‘Land grab' questions as school is lined up for closure

Investigation: St Alo's could be closed by Christmas

Sunday, 12th May 2019 — By Tom Foot

St ALoysius Primary School Somers Town

St Alo’s has a prime spot near the King’s Cross regeneration site

QUESTIONS were mounting this week over what will happen to a potentially-lucrative site in Somers Town if a primary school is closed.

It follows the revelation that St Aloysius Roman Catholic School, which has been operating since 1852, is likely to shut by Christmas amid a lack of applications for places.

At least 243 children face a search for a new school, while staff have been left not knowing whether they will still have jobs. The school’s council-owned site in Phoenix Road is in a neighbourhood at the heart of debates over gentrification and the changing housing market – and on valuable land not too far from King’s Cross regeneration site.

A New Journal investigation has found that this public land is at the centre of a deal between the council and the Diocese of Westminster, which has overall control of the school and last week opened up the consultation survey over the expected closure St Alo’s, as it is known locally.

The council had been asked for the land – valued at £750,000 – to be transferred to the Diocese’s control on the basis that it would then be used to fund a “rebuild project” at the school. This would, it was suggested, secure its long-term future; the poor quality of the school buildings has now been cited as one of the reasons for its proposed closure. Camden approved the transfer last July, but it has not been completed.

Schools legislation enables governing bodies to force land transfers from local authorities if they can prove it will be used to benefit children.

Slaney Devlin, chairwoman of Somers Town Neighbourhood Development Forum, said: “Councillors should be asking: what happened to the land we owned, and can we get it back? If St Aloysius decides to close, that land should be returned to Camden and used to build social housing. Instead of [building houses] on our parks.”

Theories over why the school has arrived at such a crisis point have been shared across Somers Town over the past fortnight. They range from parents not wanting to send children to a school which Ofsted recently ruled “requires improvement” overall, to a diversifying population not all seeking Catholic education as “a must-have”.
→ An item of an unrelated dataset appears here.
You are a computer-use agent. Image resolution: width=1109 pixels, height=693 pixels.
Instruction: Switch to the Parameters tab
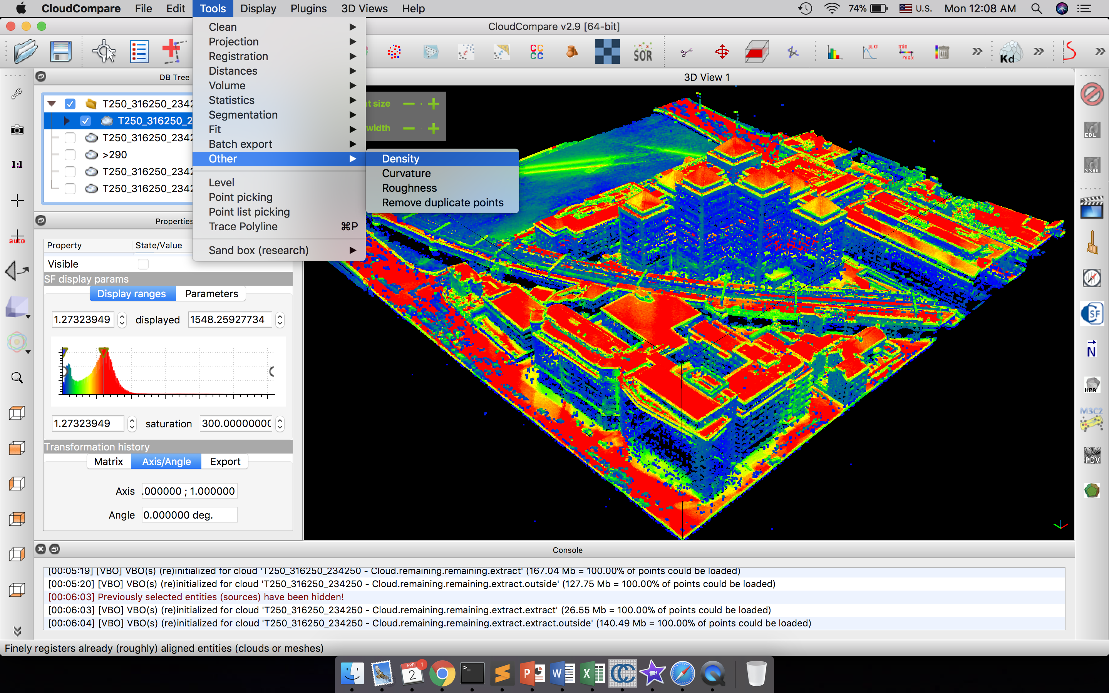(x=211, y=294)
Camden itself has partly blamed a falling birth rate, but there has also been a focus on the cost of housing and the lack of family-sized homes. This trend is also blamed on landlords not wishing to take in benefits claimants following universal credit changes, the rise in property owners seeking profits through Airbnb-style short lets and a shortage of affordable, family-sized units as a result of large-scale projects such as the revamp of the railwaylands, which has brought tech giants and new office blocks to King’s Cross.

The interest in what land is used for has also fuelled talk of a so-called “land grab” ahead for the St Alo site. A report to the council’s “executive director for supporting people” last year said the Diocese wanted to fund a “proposed school rebuild project” with funds raised through land sale.

It said: “This transfer of land allows the school to continue to provide stability for teaching and learning to take place” and added that receipts from sale of land by the Diocese “would be reinvested into new school buildings, which is a positive outcome for the children of Camden”. Such work now looks unlikely given St Alo’s proposed closure.

Last year, St Aloysius was hit by a massive cut in funding, caused by a merger of the infant and junior schools and a dramatic drop in pupil numbers.

According to Camden’s figures, the school lost £335,144 in funding for 2018-19. The figure – 15 per cent of its funding – represents almost half of all funding lost by Camden primary schools in the same year.

Argyle, Brecknock, Carlton, Rhyl and St Dom­inic’s have also been hit with losses of more than £100,000, council figures show, although there is no suggestion that any of them are at risk of closure. School funding is directly connected to pupil numbers, with St Alo currently operating at just over half its 450-place capacity. Just 32 out of 60 places in the next academic year’s intake were filled this year.

The school did suffer a disappointing Ofsted report last year, but inspectors praised a new administrative team that has taken over since the former headteacher and chair of governors stepped down.

Somers Town councillor Paul Tomlinson has written to Cardinal Vincent Nichols, Archbishop of Westminster, asking him to intervene.

He added: “Parents are already taking children out, but there are some that want to keep going. It is a very hard decision to take, to close a school.”

“Bulge classes” are expected to be created at Our Lady’s, a Catholic school a long walk or a bus journey away in Camden Town, to accommodate the transfer of schoolchildren, In a joint statement, all three Somers Town councillors said: “We would like to see alternative proposals to avoid the closure of the school.”

The council said in a statement: “The Diocese of Westminster has requested that this piece of land be transferred under the Schools Standards and Framework Act 1998. The council has started the process of transferring that land, but to date this has not completed.”

The Diocese said: “The Diocese of Westminster and the governing body at St Aloysius Catholic Primary School, following discussions with Camden Council, have decided to consult on closing the school. The decision to consult has been taken because in recent years there have been fewer applications for school places at St Aloysius, resulting in a falling number of pupils.”

It added: “Following the consultation, a decision is due to be taken before the summer term ends to give families greater certainty about the future of their children’s education. If the school closes, no child would be left without the offer of a suitable school place.”